Changes in the Heart
The first changes that we see are that the right side of the heart begins to enlarge. Then the pulmonary artery pressure begins to increase. At this time many patients will start to notice that they are tired or short of breath. If you check your oxygen saturation during vigorous exercise you may find that your oxygen saturation drops. At rest your oxygen saturation will still be normal. Over time the pulmonary pressure will continue to rise and eventually severe Pulmonary Arterial Hypertension develops.
Many patients who have an ASD will have a murmur in their heart. This murmur or symptoms of shortness of breath eventually lead to an echocardiogram. This ultrasound study generally will show the enlarged right side of the heart and increased pulmonary artery pressures. Depending on the location and size of the hole, it may even be visible on the echocardiogram.
Heart Catheterization and Other PAH Tests
A heart catheterization and exercise testing along with the usual battery of PAH tests (blood work, chest Xray, and breathing tests) are performed. The heart catheterization is the most important test to determine if the hole in the heart should be closed. Occasionally an MRI of the heart is helpful as well.
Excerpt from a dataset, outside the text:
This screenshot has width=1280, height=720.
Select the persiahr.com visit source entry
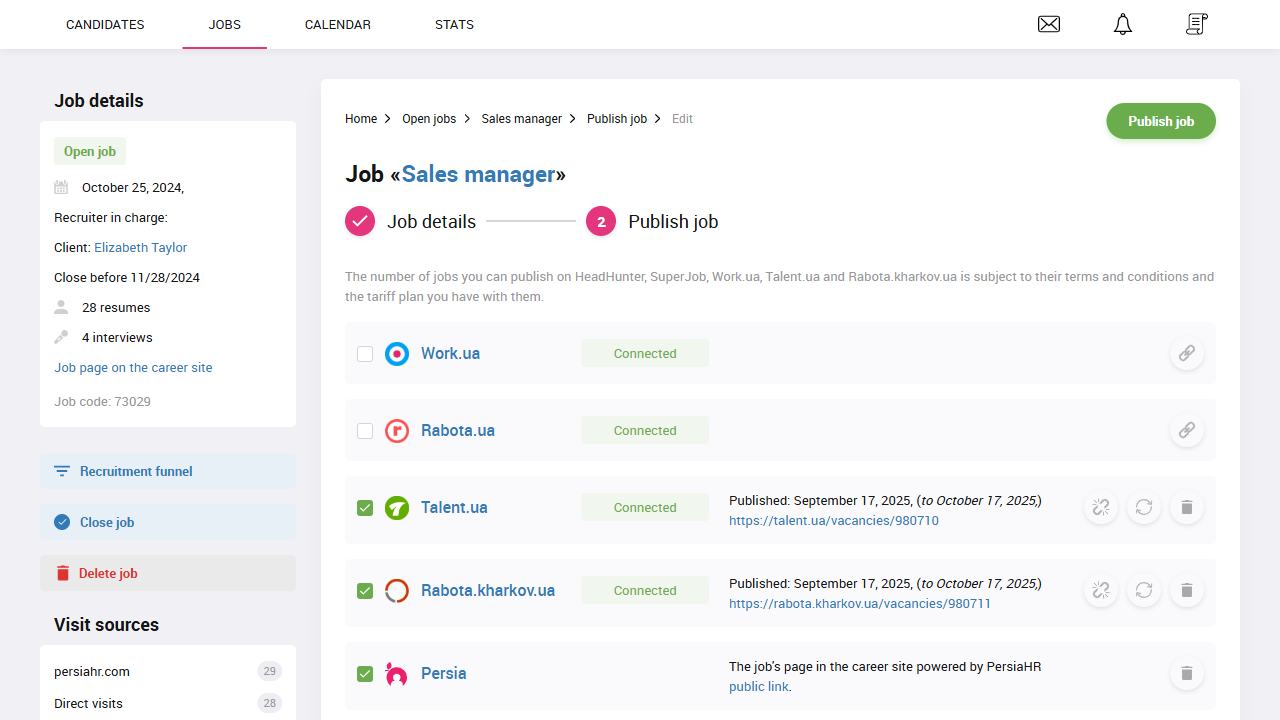(x=93, y=671)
If there is evidence of a large hole and the pulmonary hypertension is only mild, then the hole is usually closed. If the PAH is severe then we generally avoid closing the hole.
Closure of an Atrial Septal Defect
Closure of an ASD can be done via a catheter-based procedure (through your groin using a long tube) or by an open-heart procedure. When possible, the catheter-based procedure is always preferred. Some holes are so large that only a surgery can fix the problem.
Development of PAH
Some patients who have had their ASD closed may develop PAH several years later. This could be due to lack of adequate testing to identify PAH prior to closure or PAH may simply develop a few years later. When this happens we treat the PAH with our usual medications. Prior to closing an ASD it is very important to carefully evaluate for PAH. This is because a hole in the heart can actually be helpful once PAH develops.
Most patients with an ASD will never develop PAH. However, if you have been diagnosed with an ASD, you should be carefully evaluated for this problem. Either a PAH expert or an expert in congenital heart disease can help quarterback this evaluation.